To help exploit the potential of the Ongaku as much as possible, 47 Laboratory’s PiTracer CD transport served in this review as the reference source in the respective company of Audio Note’s own $65k DAC5 Signature, the $34k DAC5 Special and Wadia’s $10k 27ix v3.0 Decoding Computer. The AN DACs were rotated with the PiTracer from it’s RCA digital output via Combak Harmonix HS-102RCADG “Harmonic-Strings” RCA digital cable, while the Wadia utilized Analysis-Plus’ Silver Oval BNC digital cable via the PiTracer’s BNC output. Audio Note’s own 42-strand, pure silver litz Sogon™ interconnects provided reference interconnection.
Combak Harmonix HS-101 SLC |
Furutech e-TP609 |
Furutech Power Reference III |
Combak Harmonix TU-66ZX |
Audo Note’s own bi-wired Sogon™ LX speaker cable provided reference speaker cabling, while the Combak Harmonix HS-101 SLC “Sophisticated Listener’s Choice” single-wired cable served single-wiring speakers. CDs providing some of the most revealing listening impressions were by First Impression Music and JVC’s XRCD’s. Furutech’s marvel in AC waveform preservation, the GC-303 compound-embedded e-TP609 AC Director, and two of the Power Reference III AC cables powered the respective DAC’s when either the DAC5 Signature or DAC5 Special was in use.
Deployment of the Combak Harmonix tuning feet took place in the latter half of the review period, during which three of the adjustable TU-66ZX “BeauTone” tuning feet supported each AN DACs.
Audiophile recordings played a pivotal role in my experience of the Ongaku. For just as it is with movies and paintings that seek to show us certain angles of reality or layers in imagery that we don’t see in normal circumstances, the Ongaku’s rendition of meticulously produced music also shows us a level of sound ingrained to instruments that we seldom get to appreciate. Only now that the live instrument along with its surrounding environment is removed from our sensors are we able to focus our waking consciousness onto a particular sensory input; and the textures and tonality of instruments from high-quality recordings as produced by the Ongaku/AN-E SEC Signature hijacked my imagination completely.
Richard Nash, Audio Note’s web guru, is fond of the AN saying that goes, “one watt in one meter can kill you”. He meant to illustrate the ability of Audio Note’s systems of SET amplifiers and high efficiency speakers to play at insanely loud level with no compressions or distortions of any kind. Though an Audio Note speaker user for some time, I have never driven my 95dB, biwired AN-E SEC Silver with heavy-metal music like Peter does to the inhumanly high level during every Show. And he even drove the Ongaku as a power amplifier with the 3-chassis M10 preamp at this past Californian VTV. Peter was of the opinion that a preamplifier was nevertheless essential to supercharge even the Ongaku to reenact full dynamic envelope that is crucial to recreating a musical waveform faithfully; and his M10 became the natural candidate for its level of finesse. It was a sight and experience to behold.

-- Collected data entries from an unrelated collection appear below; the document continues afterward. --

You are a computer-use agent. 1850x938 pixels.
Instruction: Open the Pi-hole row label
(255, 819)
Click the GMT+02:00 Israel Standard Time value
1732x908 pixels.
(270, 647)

In my listening room, with most loudspeakers positioned no further than 11 feet away from my ears, constant sound pressure arriving at my position during normal listening would reach 88dB+, while dynamic surges might hit 95dB. For loudspeakers with 91dB+ efficiency, a 25Wpc amplifier will drive those speakers to over 95dB with ease. In the particular case of the $12k, 100dB, single-wired MaxxHorn Immersion, even though it is the only pair of speakers being placed 15 feet away, its startling efficiency probably consumed only one or two of the 25 Ongaku-watts to produce the highest dynamic peaks.
Not too dissimilar was the case in which the Ongaku was driving the $19,000, 95dB/8Ω, tri-wired Tannoy Churchill Wideband, producing strikingly dynamic, climactic symphonic passages via its 15-inch Dual-Concentric™ driver.
Thus, by virtue of its shocking efficiency, the Ongaku-compelled MaxxHorn not only attained a new level of dynamic prowess never realized via any other amplification, the 6.5-inch, French PHL 1240TWX-equipped horn Texan produced the most spectacular tonal sophistication yet, and was completely transformed in the company of the AN. This time, the lone Japanese fue amidst a subtle taiko accompaniment in JVC’s Ondekoza XRCD2 in track 6, “Yuki no Ashita” was endowed with a rich texture and a surreal lightness, reinforced by traits of miniscule turbulence within the wooden flute.
The large Tannoy as driven by the Ongaku, on the other hand, revealed both a newfound subtlety as accompanied by such masterly flexing of dynamic muscles that was summarily atypical of what I’ve come to rely upon as the speaker’s performance threshold. The congregating drumming efforts on the quadruplet of taiko’s in the same JVC XRCD2’s first track, “Tou-Tou” (trans. The Pounding Wave) emerged as the most full-bodied to date, resplendent in the spectacular clarity of contrasting pitches as dictated by the varying forces applied by players.